A Culture of Continuous Improvement
While these frameworks can dramatically improve QA results, digital quality is more than just a set of guidelines – it’s about investing in a process of continuous improvement. For this reason, QA teams should consistently revisit each process to review why it’s in place, if it’s still necessary and if it can be improved. A focus on building repeatable, scalable systems and processes will lay the foundation for great digital quality. But constant testing and feedback collection are also integral to this process. The earlier you start, the easier it is to adjust, adapt and evolve.
Additionally, teams need to use a combination of metrics to assess the effectiveness of their QA programs and overall digital quality. Simply put, you can’t improve what you can’t measure. Some examples include tracking device coverage and test cases by area, the increase in percentage of quality issues by month or year, the amount of time to complete a regression suite, and so on. Factor in pre-defined KPIs, and organisations have a better readout of where to improve their development strategy, test coverage and frequency, and more.

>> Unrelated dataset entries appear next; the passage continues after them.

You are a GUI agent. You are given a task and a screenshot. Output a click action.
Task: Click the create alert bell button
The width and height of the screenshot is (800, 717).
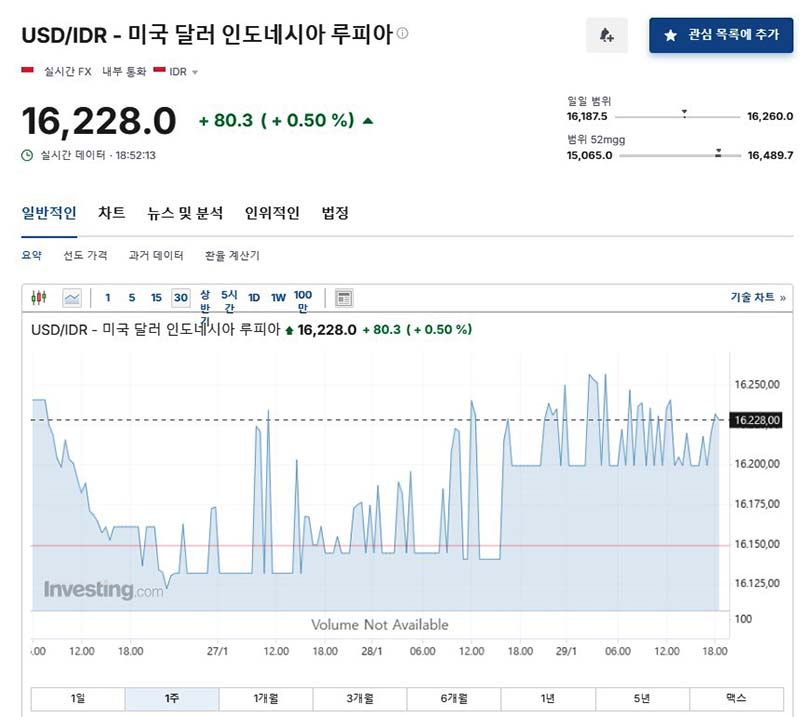pos(607,35)
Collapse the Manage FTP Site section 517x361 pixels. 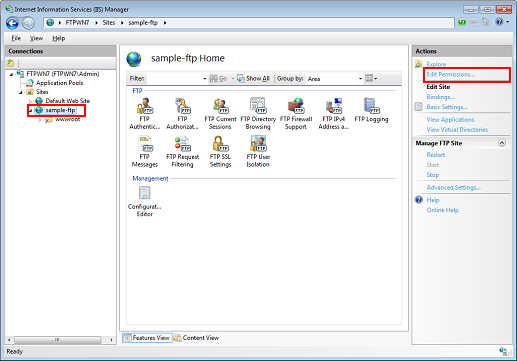tap(502, 143)
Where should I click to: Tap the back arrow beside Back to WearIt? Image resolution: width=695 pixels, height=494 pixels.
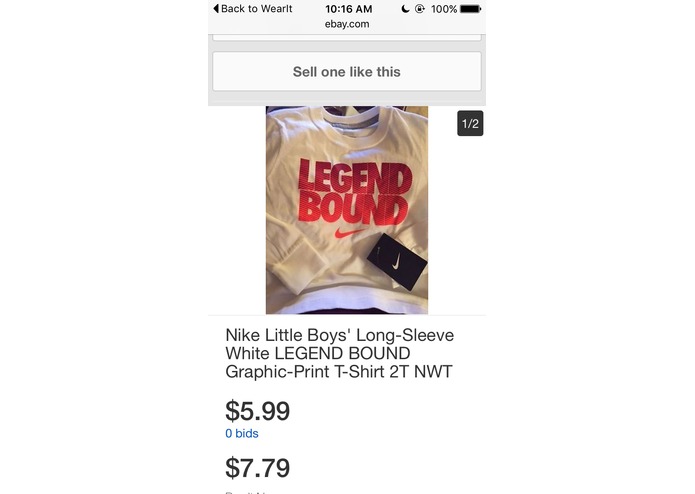216,8
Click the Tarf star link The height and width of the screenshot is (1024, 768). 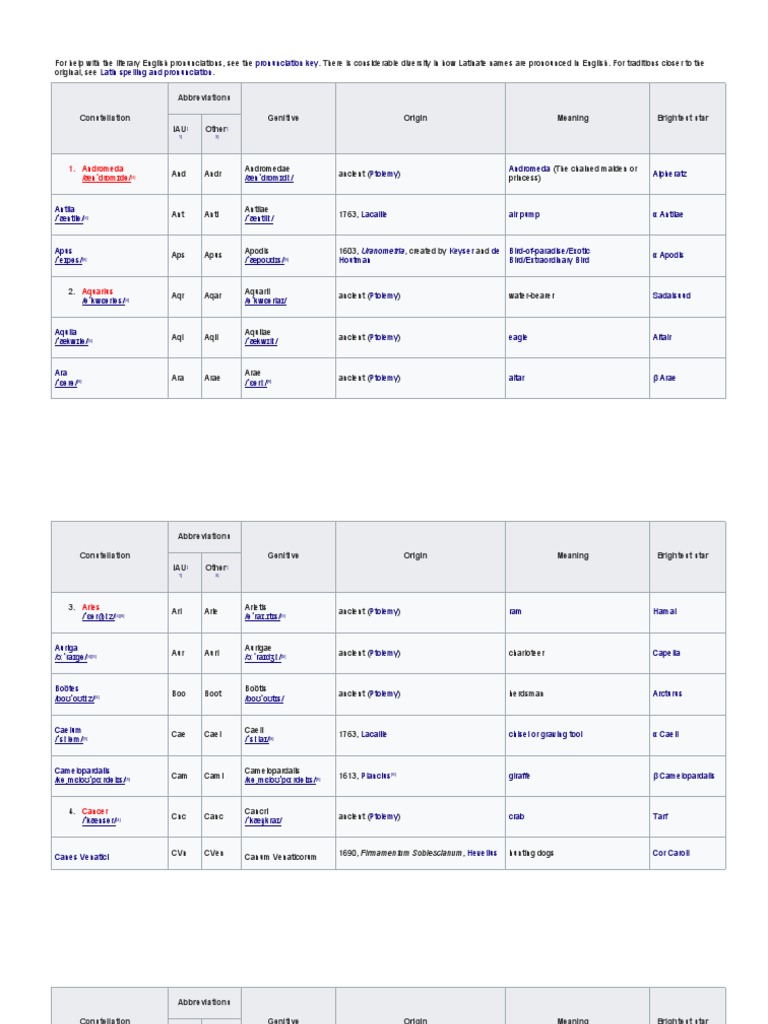[x=660, y=816]
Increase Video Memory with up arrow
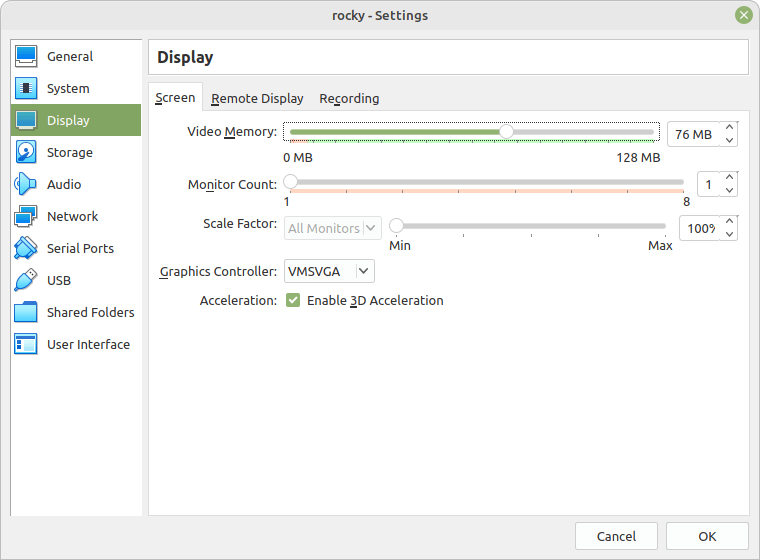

Although most organisations focus predominantly on functional testing, our studies show that companies are increasing investment in areas like exploratory testing, accessibility and inclusive design, payments, localisation, and more recently, user experience (UX) and artificial intelligence (AI). The framework outlined above can be applied to each of these disciplines to improve digital quality throughout design, development and deployment.
Regardless of whether organisations have well-established quality systems in place or not, these types of frameworks – functional or otherwise – are designed to help them improve and innovate. They can shed light on their existing capabilities and deficiencies, besides providing them with benchmarks to determine which areas will provide the most significant improvements to quality. Users are constantly developing higher expectations for software apps across industries, especially with the rise in AI adoption. As technologies continue to evolve, it’s critical to invest in the activities and infrastructure that allow organisations to adapt while maintaining quality at speed and scale.